Break data.table chain into two lines of code for readability

Asked 17/11, 2015 at 16:17 Answered 9/4, 2022 at 23:29

I'm working on a Rmarkdown document, and was told to strictly limit to a maximum number of columns (margin column) of 100. In the document's code chunks I used many different packages, among which is data.table.

In order to comply with the limit I can split chains (and even long commands) like:

p <- ggplot(foo,aes(bar,foo2))+
       geom_line()+
       stat_smooth()
bar <- sum(long_variable_name_here,
         na.rm=TRUE)
foo <- bar %>% 
         group_by(var) %>%
         summarize(var2=sum(foo2))

but I can't split a data.table chain, as it produces an error. How can I achieve something like this?

bar <- foo[,.(long_name_here=sum(foo2)),by=var]
           [order(-long_name_here)]

Last line, of course, causes an error. Thanks!

Rowlett answered 17/11, 2015 at 16:17 Comment(2)

Lots of ways to do this, the key as noted by @Jaap is to carry over your closing ]; from there, it's up to personal taste exactly how you'd like to slice-and-dice – Playwriting 17/11, 2015 at 16:30

@Stefano your link points to this very question. You probably confused the correct link? – Rowlett 6/5 at 20:7

You have to give a return between the [ and ] of each line. An example for how to divide your data.table code over several lines:

bar <- foo[, .(long_name_here = sum(foo2)), by = var
           ][order(-long_name_here)]

You can also give a return before / after each comma. An example with a return before the comma (my preference):

bar <- foo[, .(long_name_here = sum(foo2))
           , by = var
           ][order(-long_name_here)
             , long_name_2 := long_name_here * 10]

See this answer for an extended example

Lachrymator answered 17/11, 2015 at 16:18 Comment(0)

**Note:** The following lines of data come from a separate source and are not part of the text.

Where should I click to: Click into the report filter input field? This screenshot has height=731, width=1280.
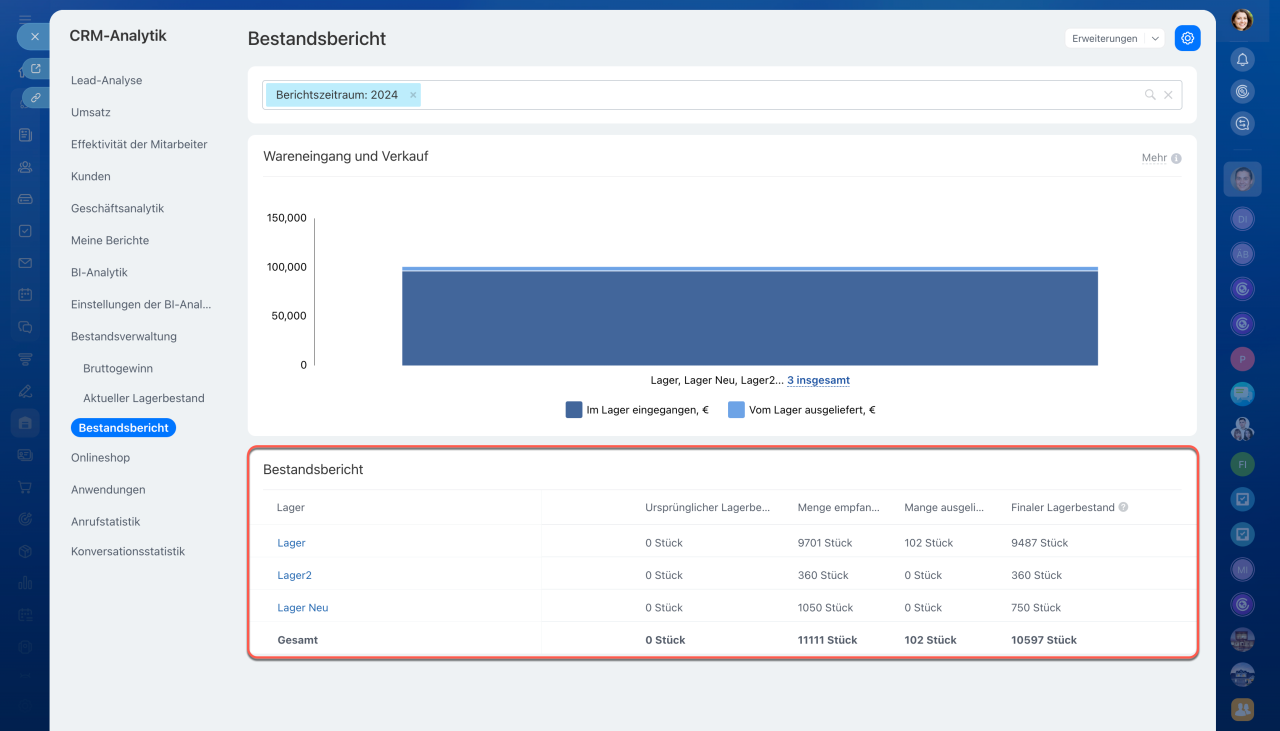tap(780, 95)
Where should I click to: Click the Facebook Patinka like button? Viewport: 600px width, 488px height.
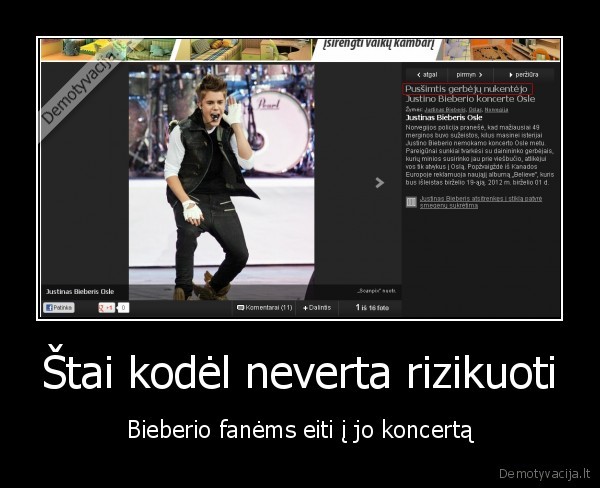(59, 308)
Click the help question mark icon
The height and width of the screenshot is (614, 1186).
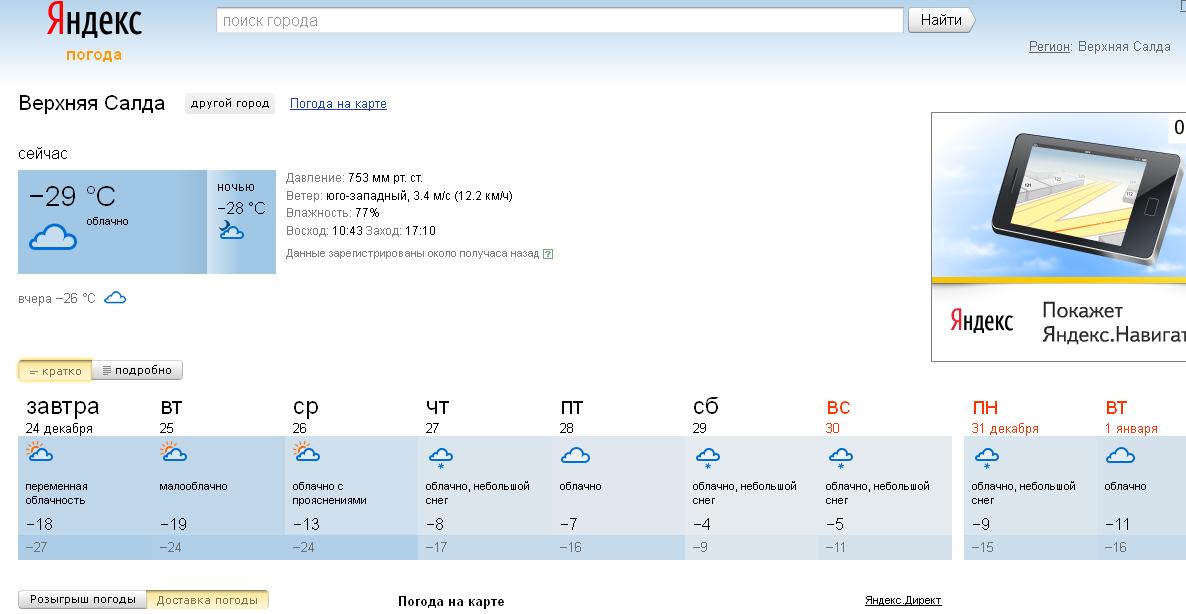(x=548, y=254)
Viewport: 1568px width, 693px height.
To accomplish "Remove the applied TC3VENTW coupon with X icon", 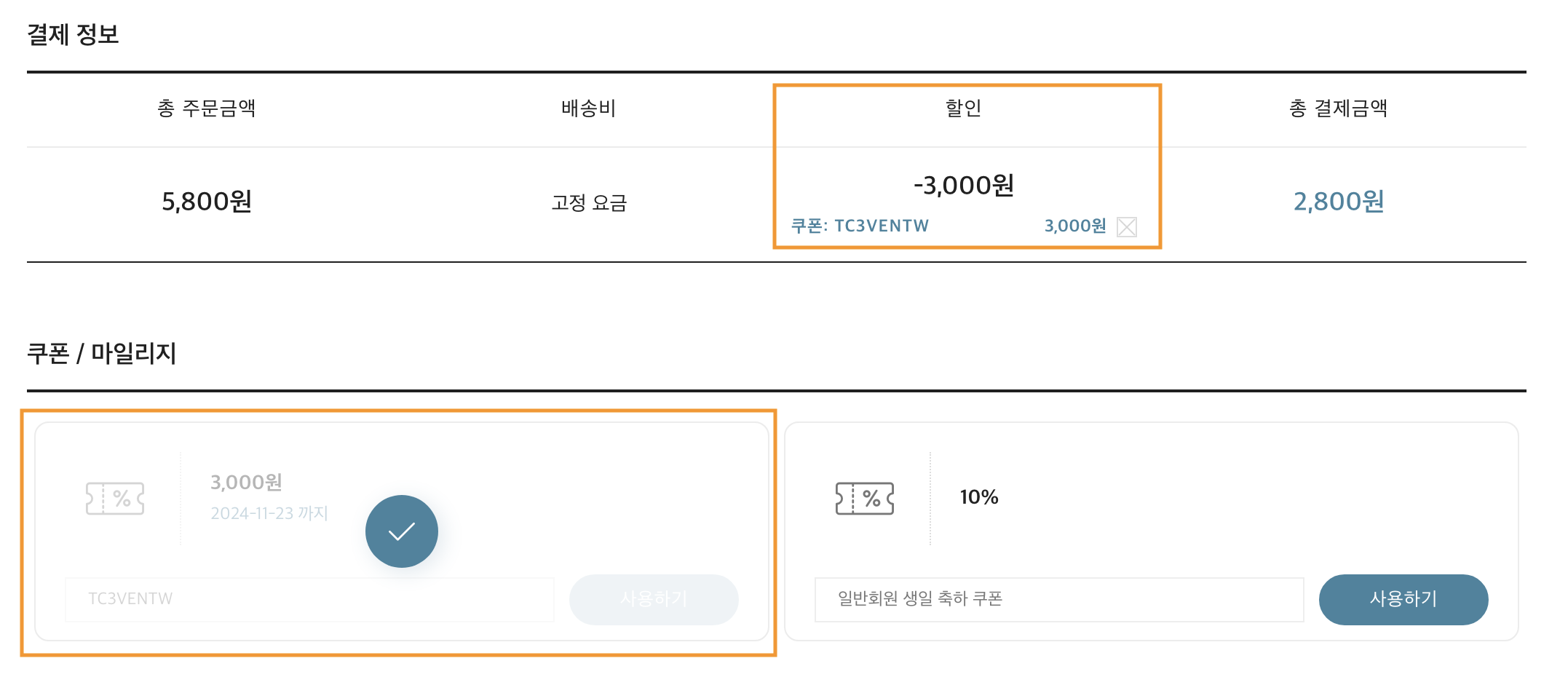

Chaining data.tables with magrittr

I have a method I'm using, with magrittr, using the . object with [:

library(magrittr)
library(data.table)

bar <- foo %>%
        .[etcetera] %>%
        .[etcetera] %>%
        .[etcetera]

working example:

out <- data.table(expand.grid(x = 1:10,y = 1:10))
out %>% 
  .[,z := x*y] %>% 
  .[,w := x*z] %>% 
  .[,v := w*z]
print(out)

Additional examples

Edit: it's also not just syntactic sugar, since it allows you to refer to the table from the previous step as ., which means that you can do a self join,

or you can use %T>% for some logging in-between steps (using futile.logger or the like):

out %>%
 .[etcetera] %>%
 .[etcetera] %T>% 
 .[loggingstep] %>%
 .[etcetera] %>%
 .[., on = SOMEVARS, allow.cartesian = TRUE]

EDIT:

~~This is much later, and I still use this regularly. But I have the following caveat:~~

magrittr adds overhead

I really like doing this at the top level of a script. It has a very clear and readable flow, and there are a number of neat tricks you can do with it.

But I've had to remove this before when optimizing if it's part of a function that's being called lots of times.

You're better off chaining data.tables the old fashioned way in that case.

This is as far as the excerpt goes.